Intel Wants PCs to Perceive Like Humans

Intel Announces RealSense Technology

by Anton Shilov
01/07/2014 | 11:00 PM

At the Consumer Electronics Show Intel Corp. introduced a new technology called RealSense that promises to bring human senses to Intel-based devices in a new family of hardware and software products later this year. The Intel RealSense 3D camera is one of the first products in the new family and is the world's first integrated 3D depth and 2D camera module that helps devices "see" depth much like the human eye.

 

"For decades, people have had to learn new languages, techniques and commands to get our devices to do what we want. Our vision with Intel RealSense technology is to reverse that, and make our devices learn and understand us. By equipping them with technologies that mimic human senses in a more genuine way, our everyday experiences such as learning, communication and gaming are transformed; and entirely new ones are possible," said Mooly Eden, senior vice president, general manager of the perceptual computing group at Intel.

The first Intel RealSense 3D camera features an advanced depth sensor and a full 1080p color camera. It has the ability to detect finger level movements enabling highly accurate gesture recognition, facial features for understanding movement and emotions. It can understand foregrounds and backgrounds to allow control, enhance interactive augmented reality, simply scan items in three dimensions, and more.


Personal computers with Intel RealSense sensors and software.
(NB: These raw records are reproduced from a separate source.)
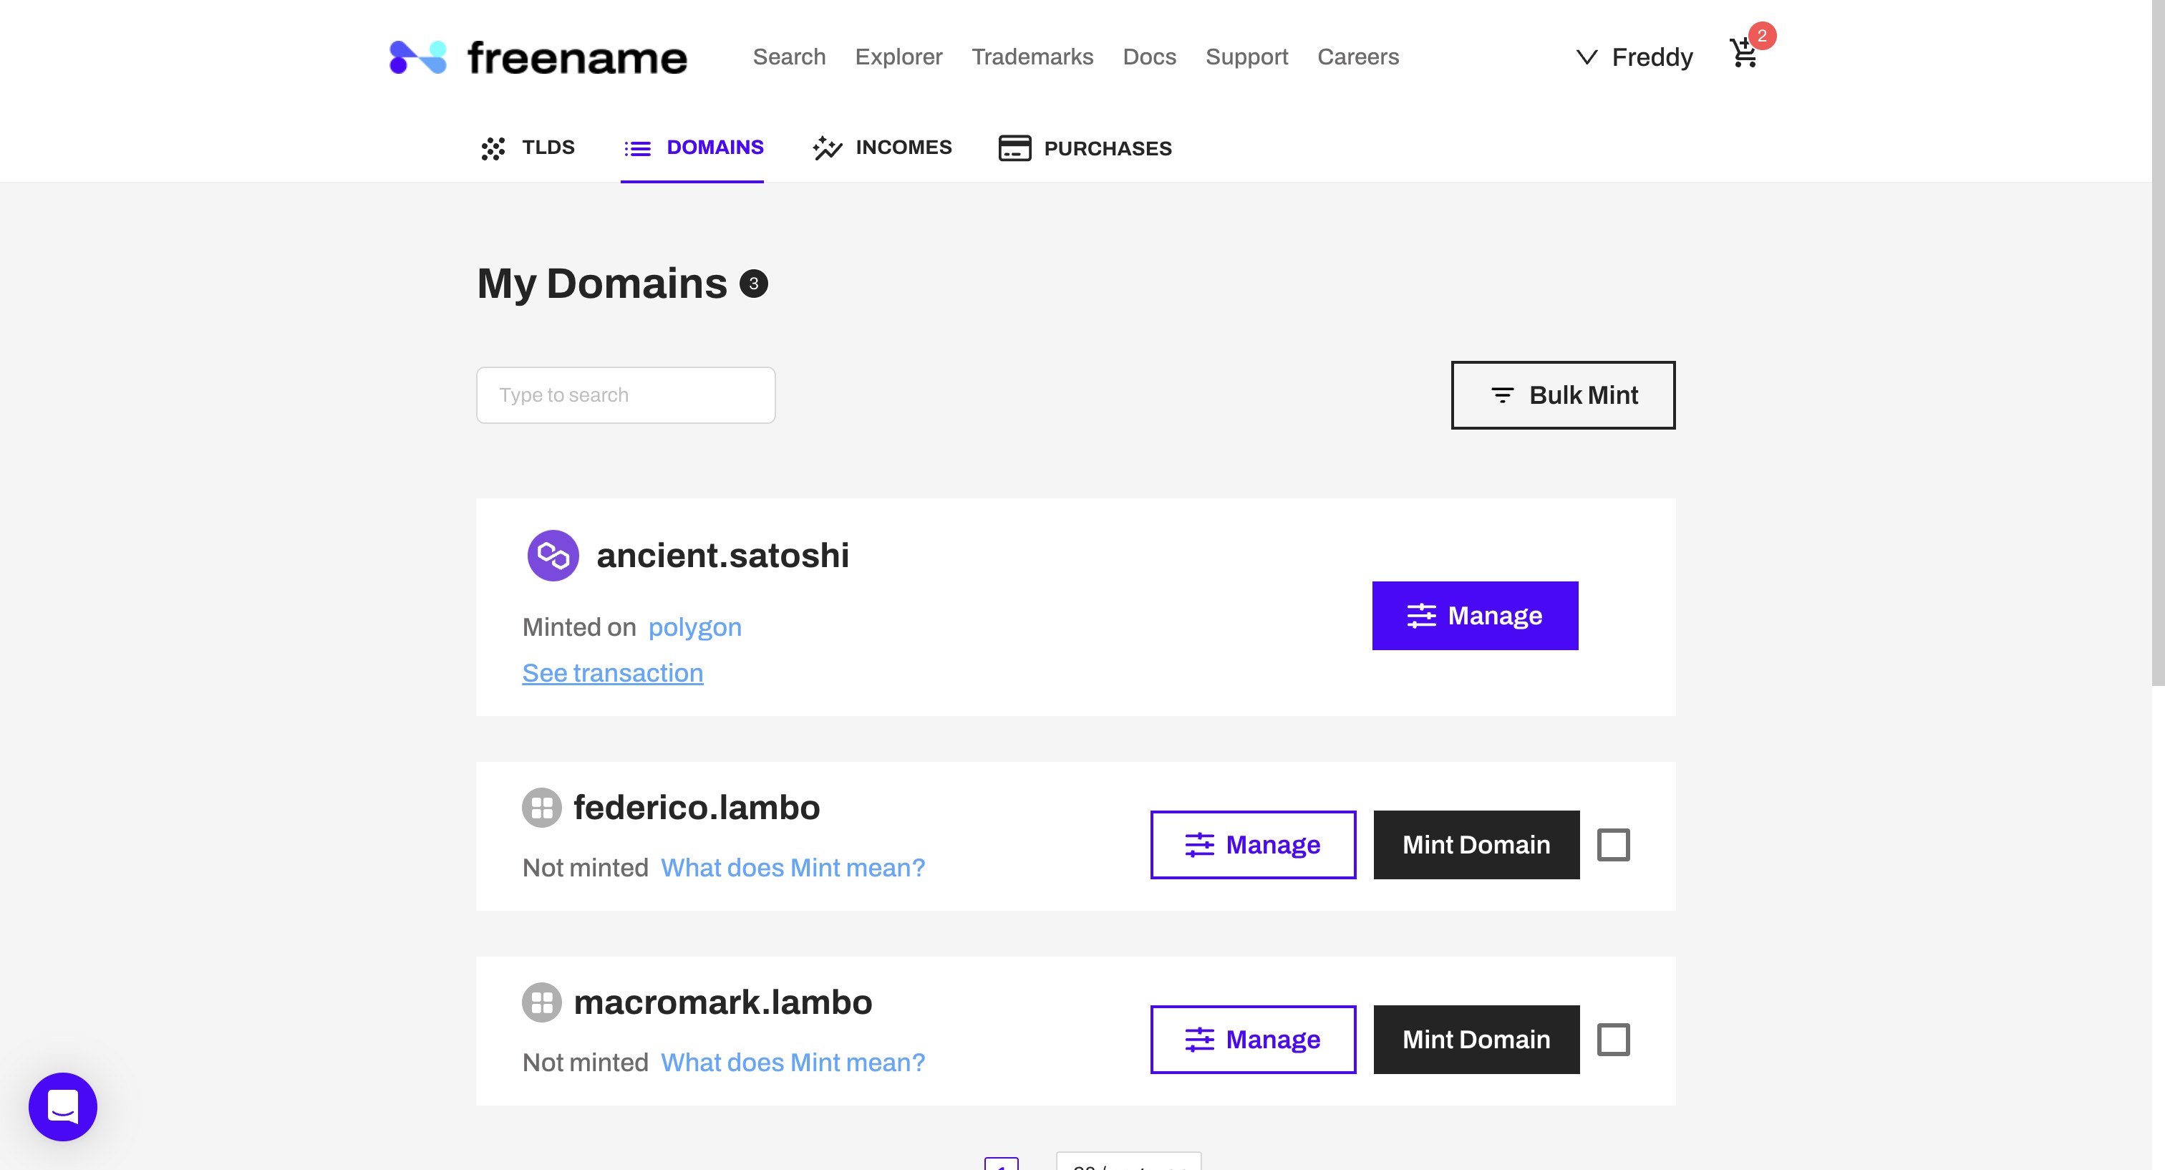Click the freename logo icon
The height and width of the screenshot is (1170, 2165).
point(418,57)
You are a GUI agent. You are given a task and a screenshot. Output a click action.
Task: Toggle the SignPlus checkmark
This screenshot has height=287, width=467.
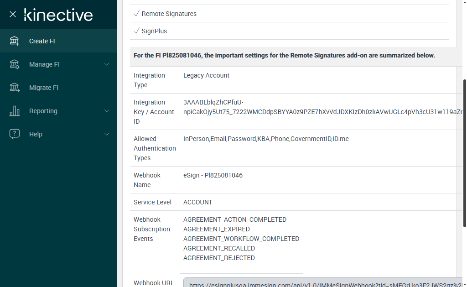[x=136, y=31]
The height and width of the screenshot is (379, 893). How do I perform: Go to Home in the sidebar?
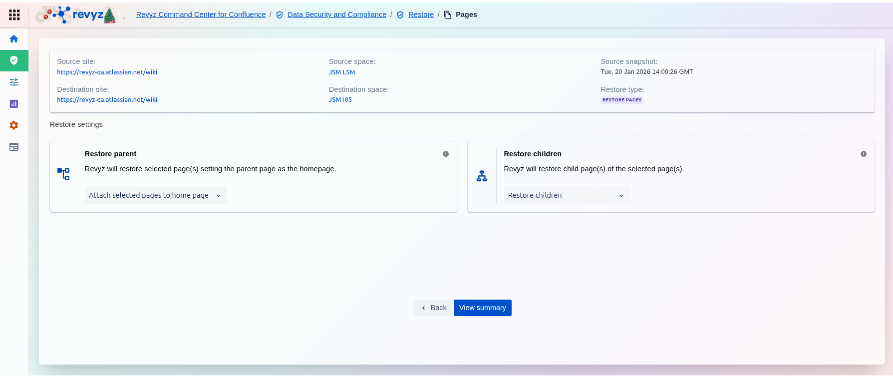tap(14, 39)
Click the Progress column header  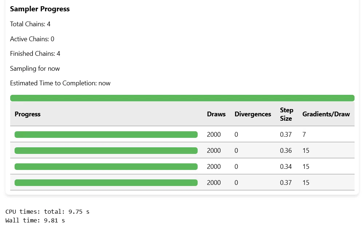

According to the Intel executive, said Intel RealSense technology will deliver new immersive experiences, including changing how people collaborate through video conferencing, enhanced learning and edutainment through augmented reality, immersive gaming, and the ability capture and share 3D images. Intel also expects that gestures, voice and touch will encourage children to become more active participants in games rooted in learning.

The Intel RealSense 3D camera will be integrated into a growing spectrum of Intel-based devices including 2 in 1, tablet, ultrabook, notebook, and all-in-one (AIO) designs. Systems with the new camera will be available beginning in the second half of 2014 from Acer, Asus, Dell, Fujitsu, HP, Lenovo and NEC. On stage, Intel showcased seven different devices with the integrated camera from Dell, Lenovo and Asus.


Lenovo ThinkPad with Intel RealSense sensors and software.

To demonstrate the possibilities of video calling and conferencing with the Intel RealSense 3D camera, Intel and Microsoft Corp. have collaborated to deliver more immersive video calls on Skype and Lync. The 3D camera provides the ability to control and remove a person's background during a video call, to present only the caller and not what is actually behind them. With this capability, people have more options; they can change the appearance of their background, or remove it all together to share a presentation, watch a movie or sporting event together.

Additionally, 3D Systems (3DS) CEO Avi Reichental, joined Eden on stage to detail the collaboration between the two companies to bring 3D scanning and printing to the mainstream user. As early as the second half of 2014, 3DS will make available its consumer Sense scanning, editing and 3D printing software applications on Intel-powered devices equipped with the new Intel RealSense 3D camera. As a result, the student, the hobbyist and the consumer will be able to easily and affordably create compelling 3D items. Additionally, 3DS plans to make its 3D scanning technology available to developers as part of the Intel RealSense software development kit.

There are a number of other companies participating in Intel’s RealSense initiative.